### Work order
Look through the entries below and copy exactly the part that begins with the line containing "DONATE NOW (1291, 39)" and ends with the line containing "こちら (148, 1258)". Do not copy the pictures.

### Entries shown

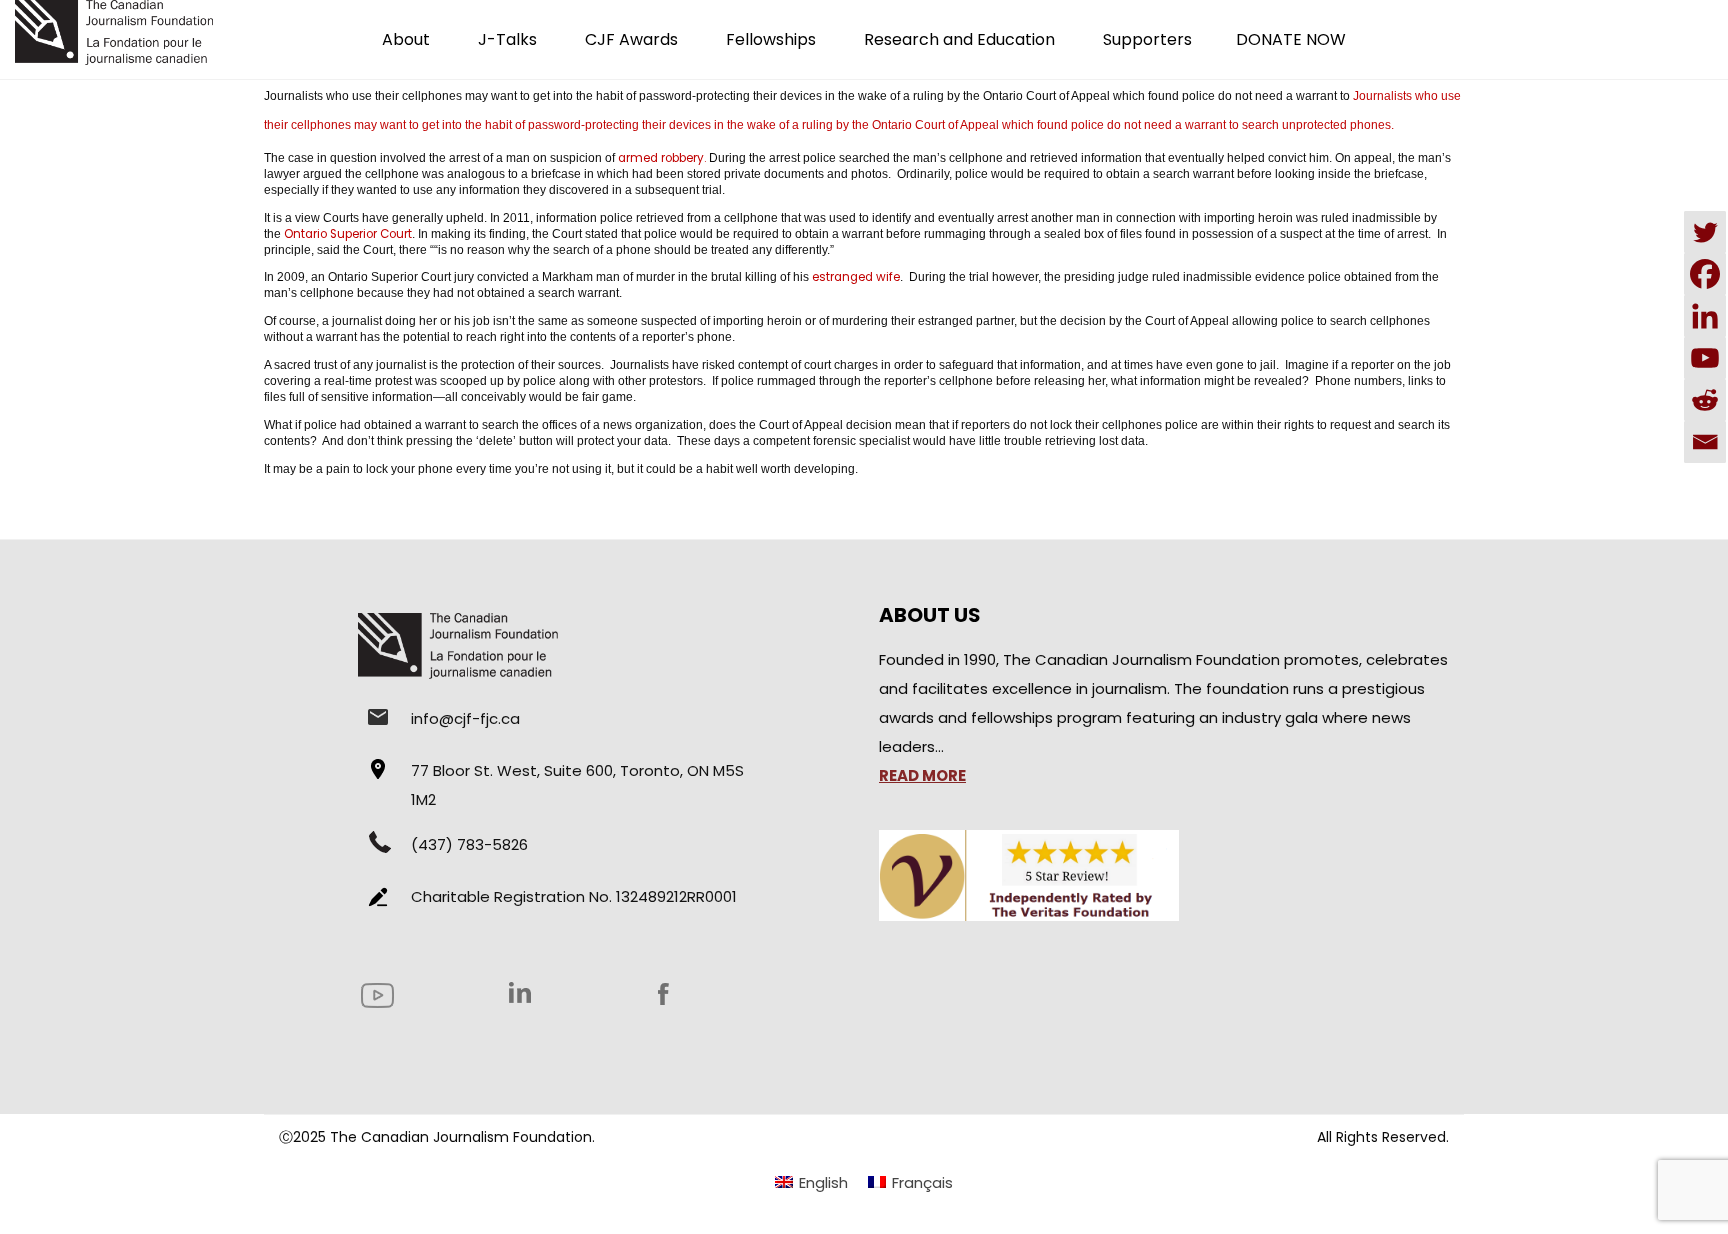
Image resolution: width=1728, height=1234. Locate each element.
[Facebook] (1705, 274)
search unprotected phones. (1318, 125)
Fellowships (771, 39)
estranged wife (856, 277)
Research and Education (959, 39)
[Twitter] (1705, 232)
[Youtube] (1705, 358)
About (406, 39)
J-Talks (507, 39)
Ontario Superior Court (348, 234)
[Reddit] (1705, 400)
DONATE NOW (1291, 39)
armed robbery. (662, 158)
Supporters (1147, 39)
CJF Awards (631, 39)
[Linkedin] (1705, 316)
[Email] (1705, 442)
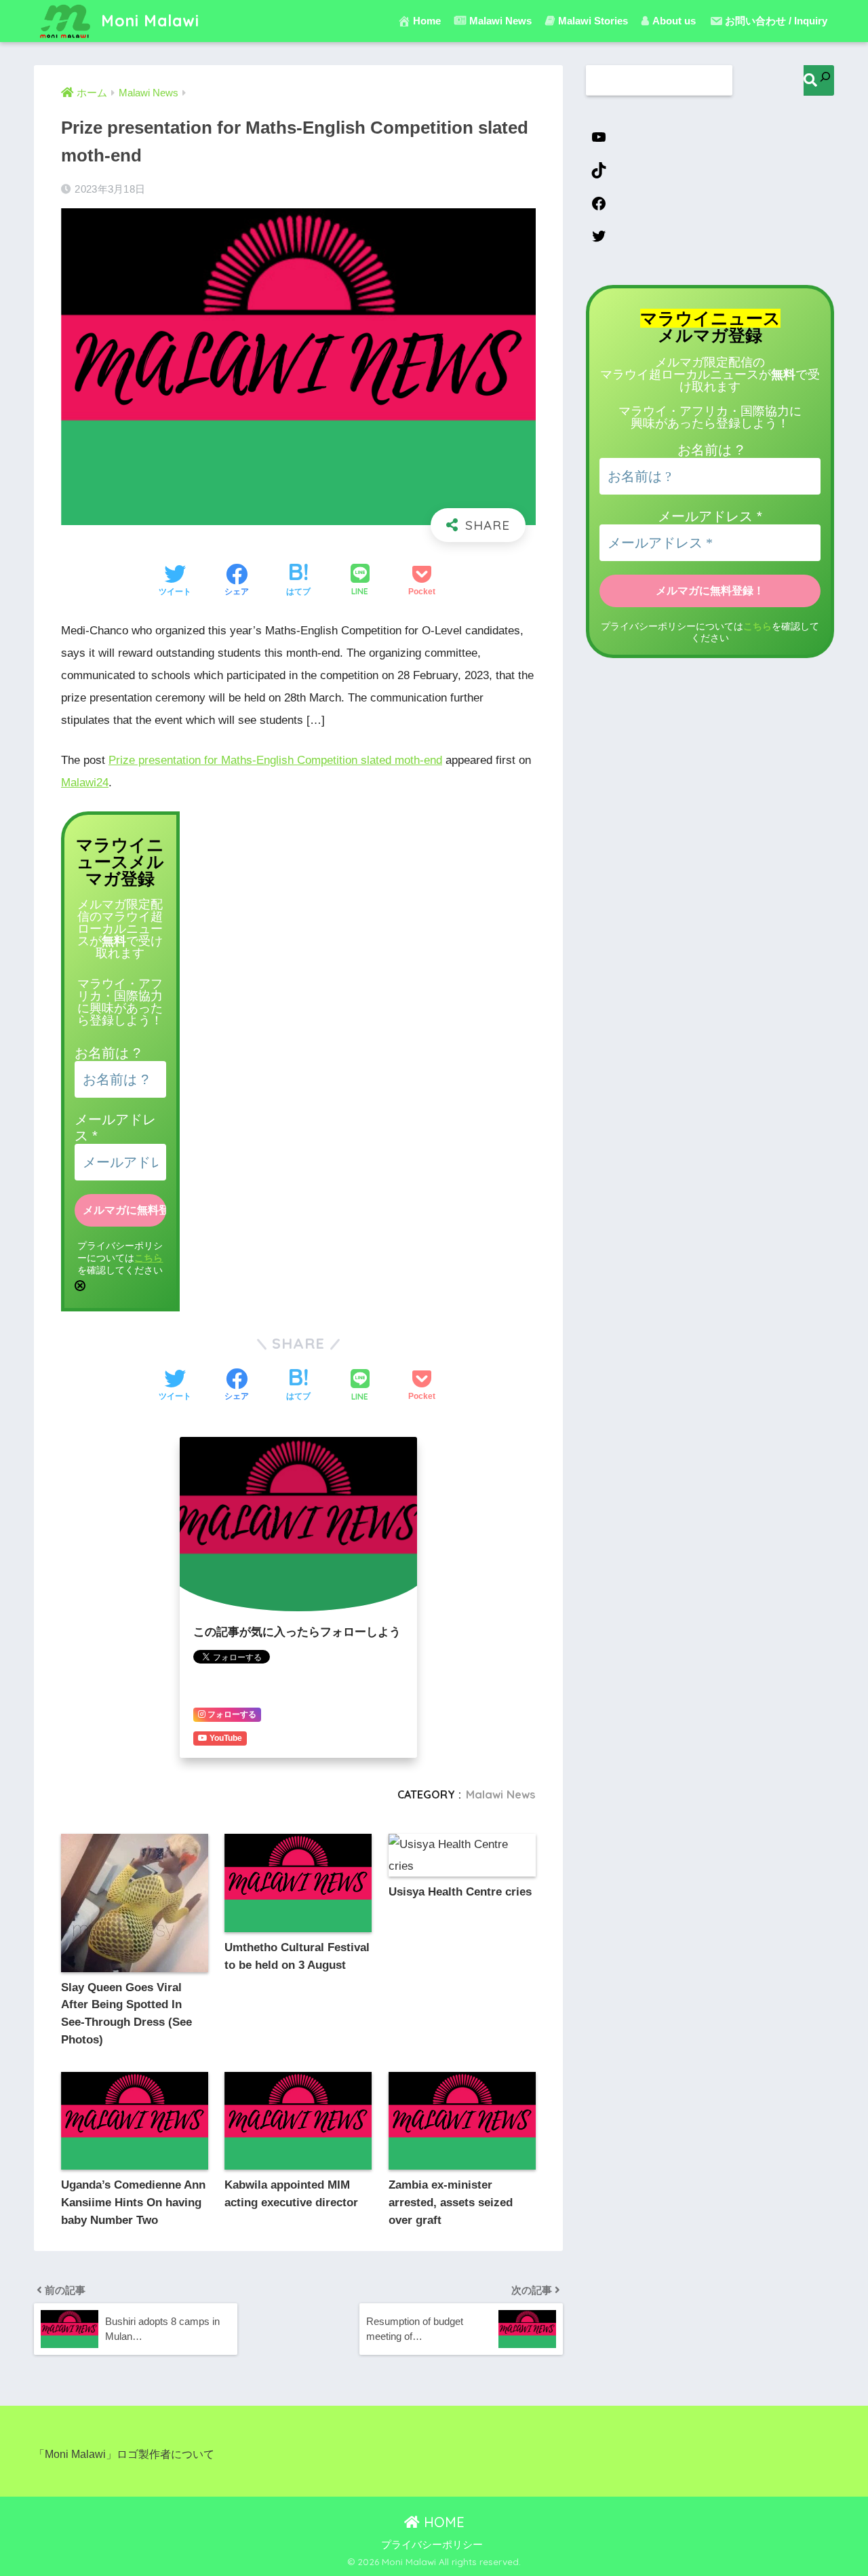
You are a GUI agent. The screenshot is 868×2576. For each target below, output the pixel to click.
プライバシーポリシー (432, 2544)
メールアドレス (710, 516)
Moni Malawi (147, 21)
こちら (148, 1258)
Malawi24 (84, 782)
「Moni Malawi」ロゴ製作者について (124, 2454)
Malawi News (501, 1794)
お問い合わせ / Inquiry (776, 20)
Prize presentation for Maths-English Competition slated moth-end (275, 760)
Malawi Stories (593, 20)
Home (427, 20)
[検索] (819, 80)
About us (674, 20)
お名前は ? (107, 1052)
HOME (442, 2522)
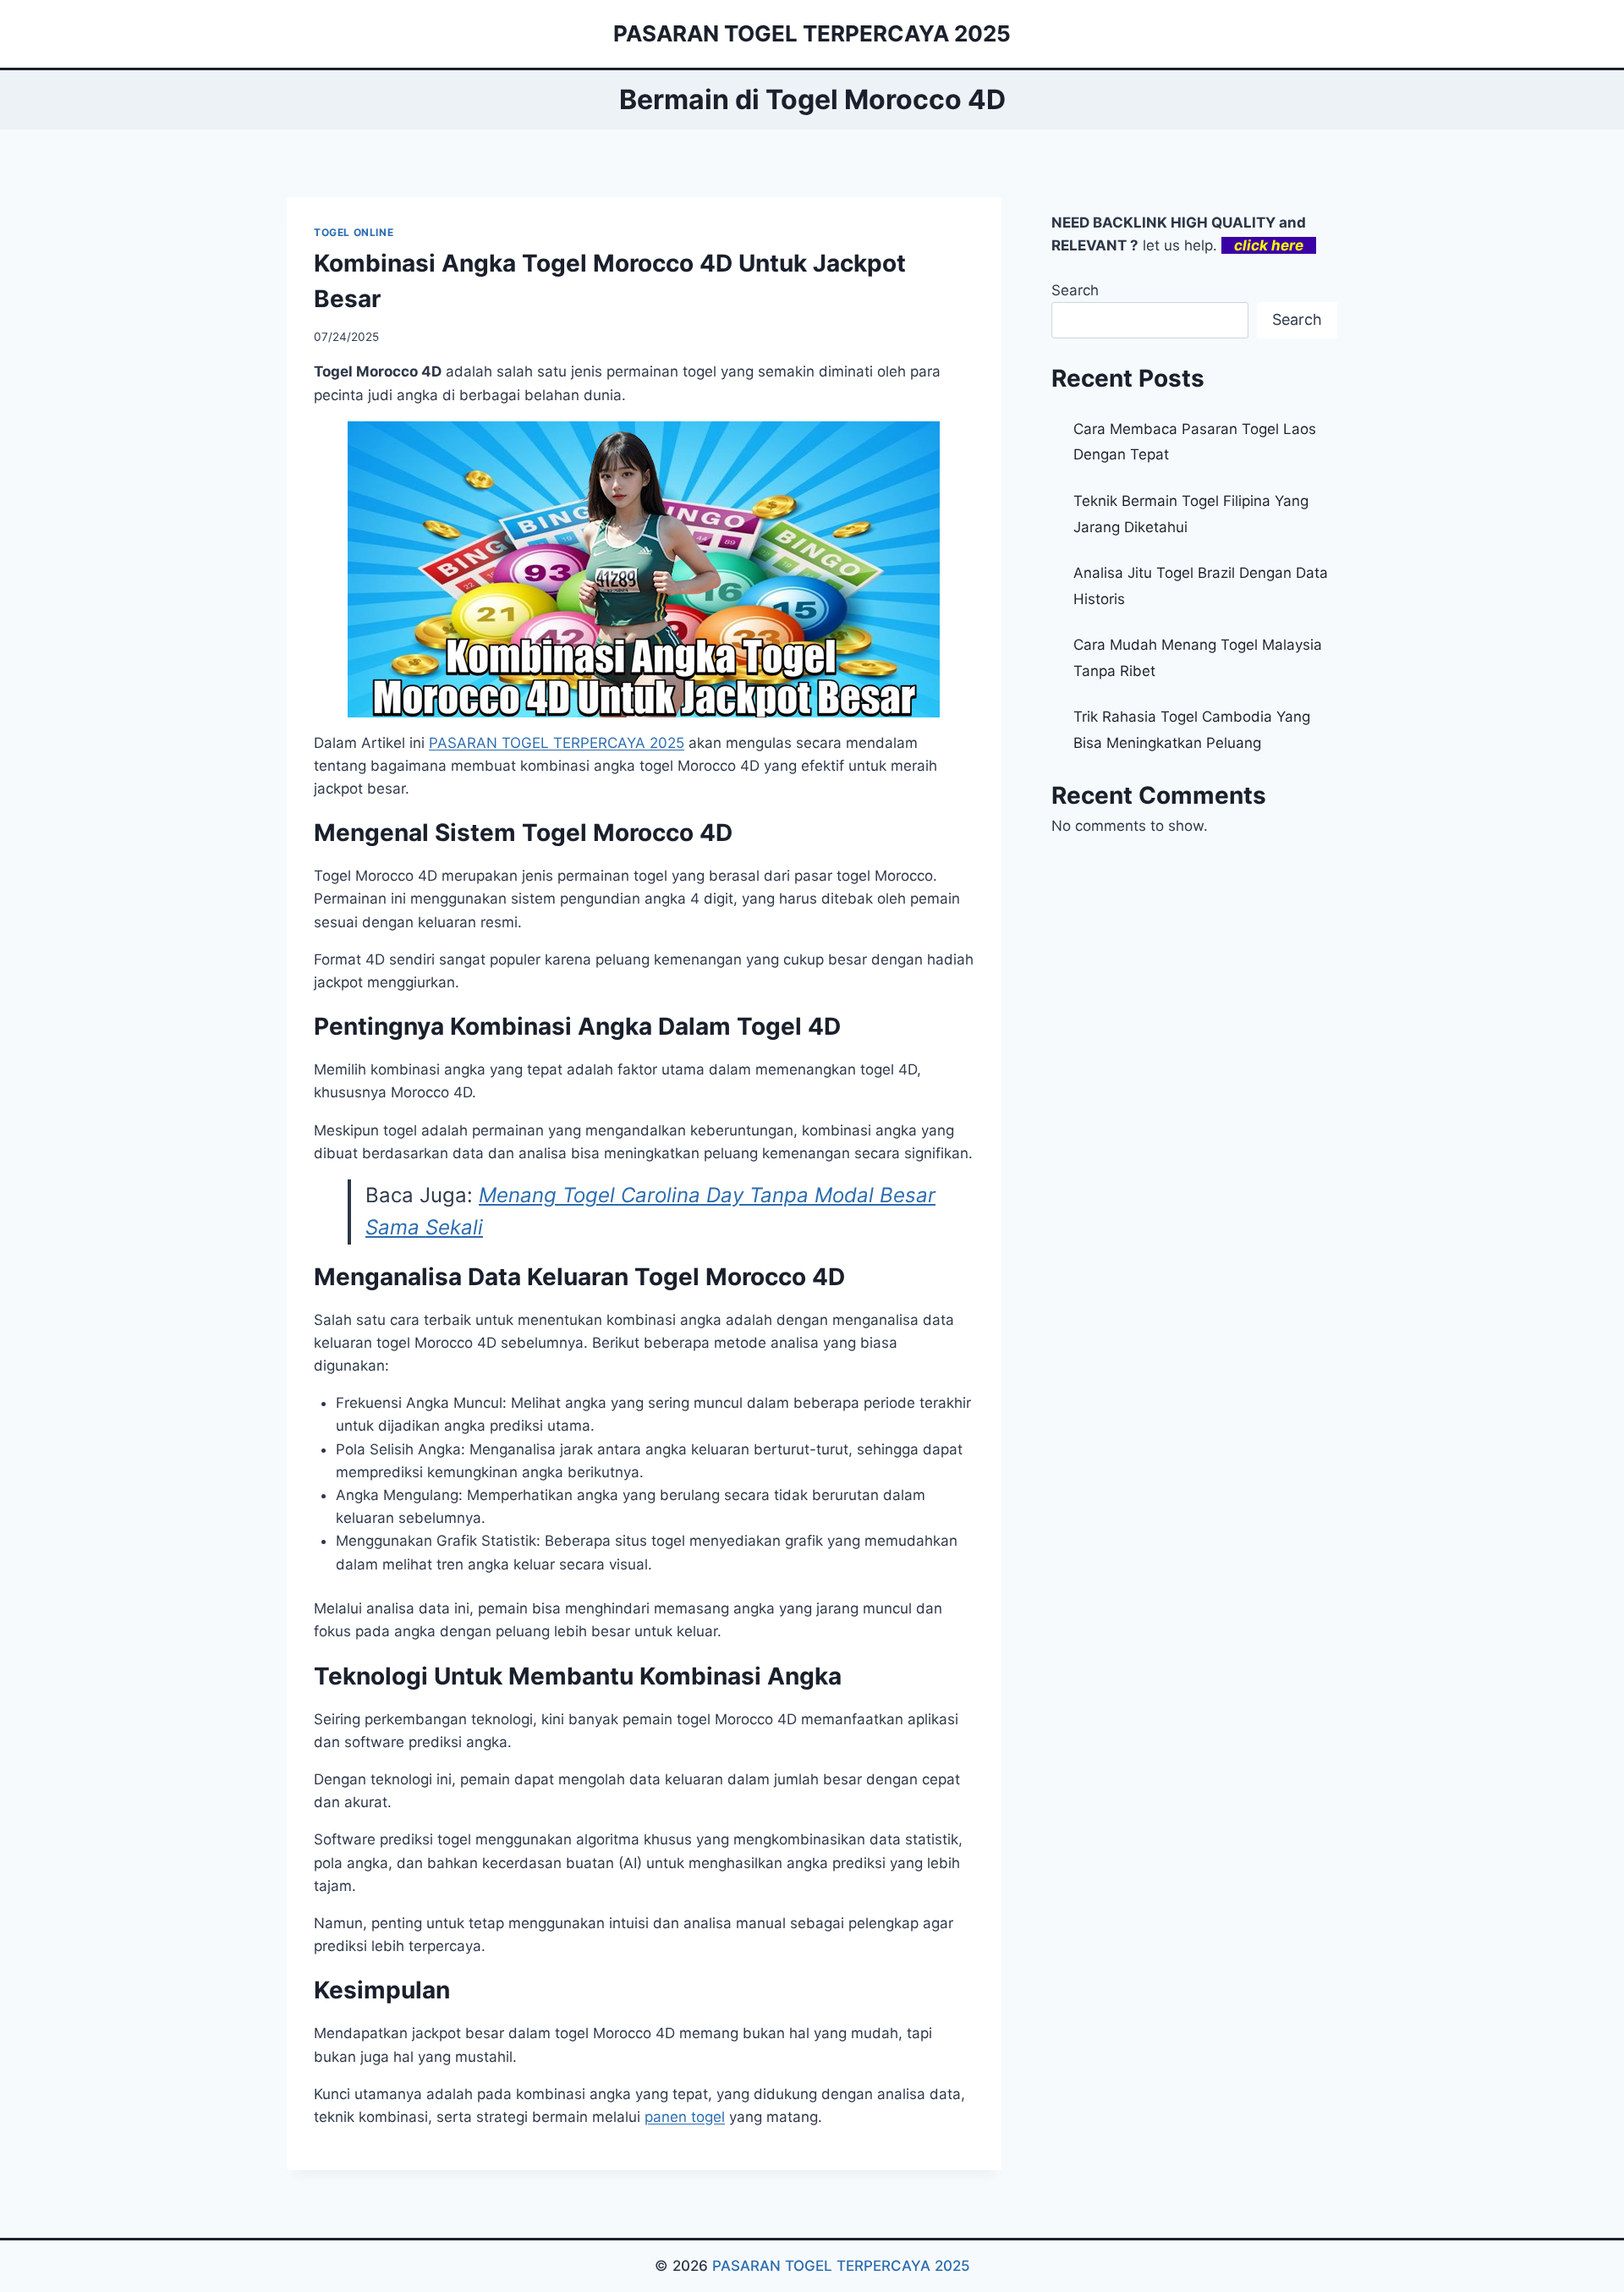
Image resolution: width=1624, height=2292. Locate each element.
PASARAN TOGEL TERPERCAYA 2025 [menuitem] (556, 742)
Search (1075, 290)
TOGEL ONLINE (353, 232)
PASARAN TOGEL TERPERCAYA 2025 (841, 2265)
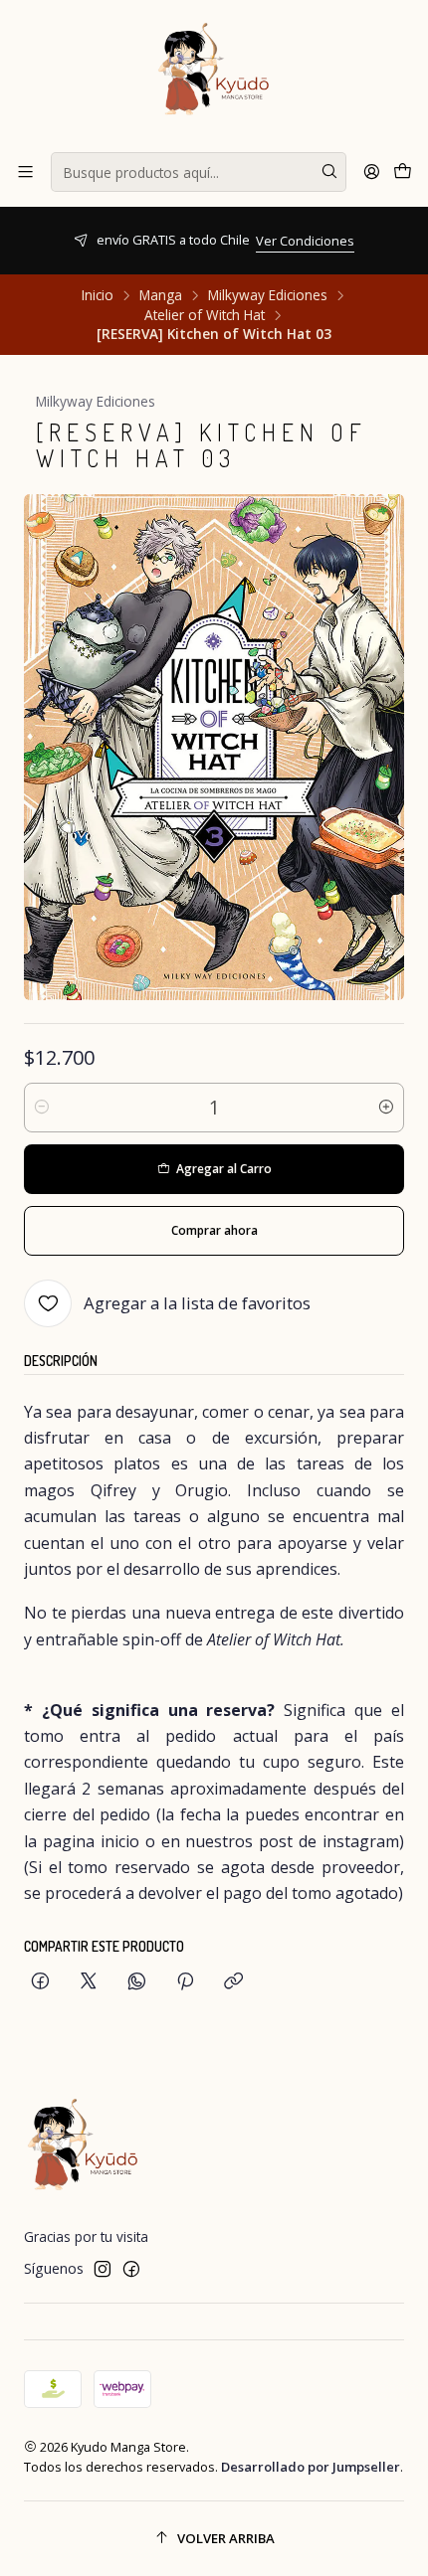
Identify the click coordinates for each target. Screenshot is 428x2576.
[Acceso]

### Solution to this task
DONATE NOW (1291, 39)
armed robbery. (662, 158)
Supporters (1147, 39)
CJF Awards (631, 39)
[Linkedin] (1705, 316)
[Email] (1705, 442)
You are a GUI agent. The screenshot is 868×2576. For each target below, output the pixel to click.
プライバシーポリシー (432, 2544)
メールアドレス (710, 516)
Moni Malawi (147, 21)
こちら (148, 1258)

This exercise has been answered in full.